Dans l'Elztal, près de 700 ménages autonomes pour la fourniture d'eau

22 mars : Journée de l'eau pour les Nations-Unies

eauDepuis 1993, le 22 mars est la "journée mondiale de l'eau", journée qui rappelle l'importance de l'accès des populations à l'eau potable et le bon traitement des eaux usées. Chez nos jumelés de la vallée d'Elzach (Elztal), plus de 40 000 abonnés sont reliés au réseau public. Mais 686 ménages ont leur propre système d'approvisionnement en eau potable. 252 puits sont utilisés pour des commerces (maisons de vacances, restaurants) et 434 sont à utilisation privée. La qualité de leau est vérifiée par des contrôles réguliers.
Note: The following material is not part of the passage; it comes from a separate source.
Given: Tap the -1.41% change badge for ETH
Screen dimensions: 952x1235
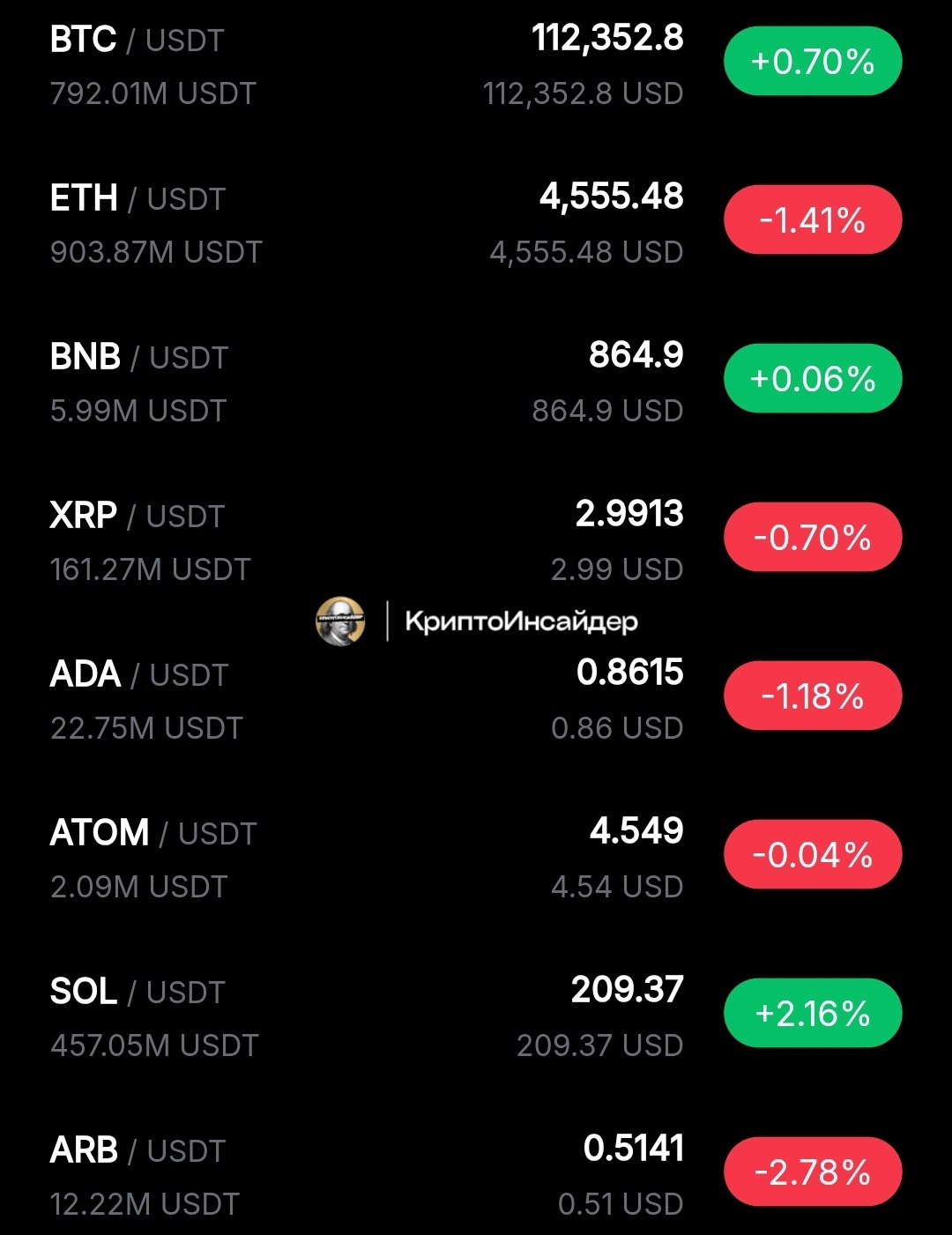Looking at the screenshot, I should point(813,220).
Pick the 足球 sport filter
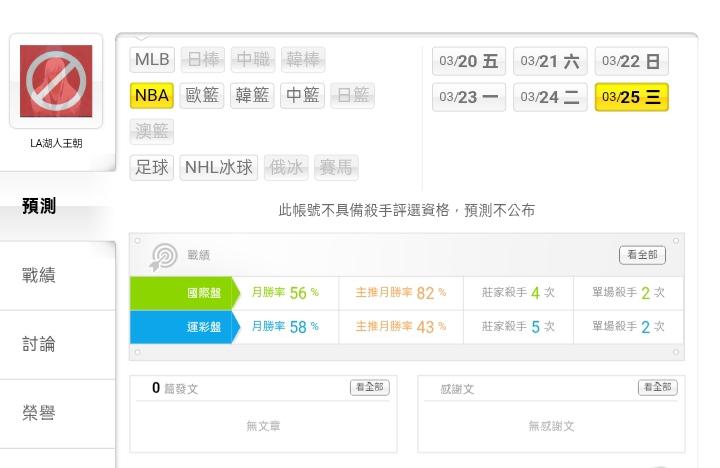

L'eau des sources et des puis a l'inconvénient de varier tout au long de l'année. Certains des résidents sont aussi tributaires de l'approvisionnement par camions-citernes. Le problème des sources et des puits devient d'ailleurs crucial avec le changement climatique, surtout dans les fermes isolées où l'eau sert aussi pour les animaux et pour l'agriculture.

Déjà en 2016, la faible pluviométrie a influé sur le niveau des eaux souterraines. Pour ces ménages dits autonomes, l'alimentation en eau devient de plus en plus critique.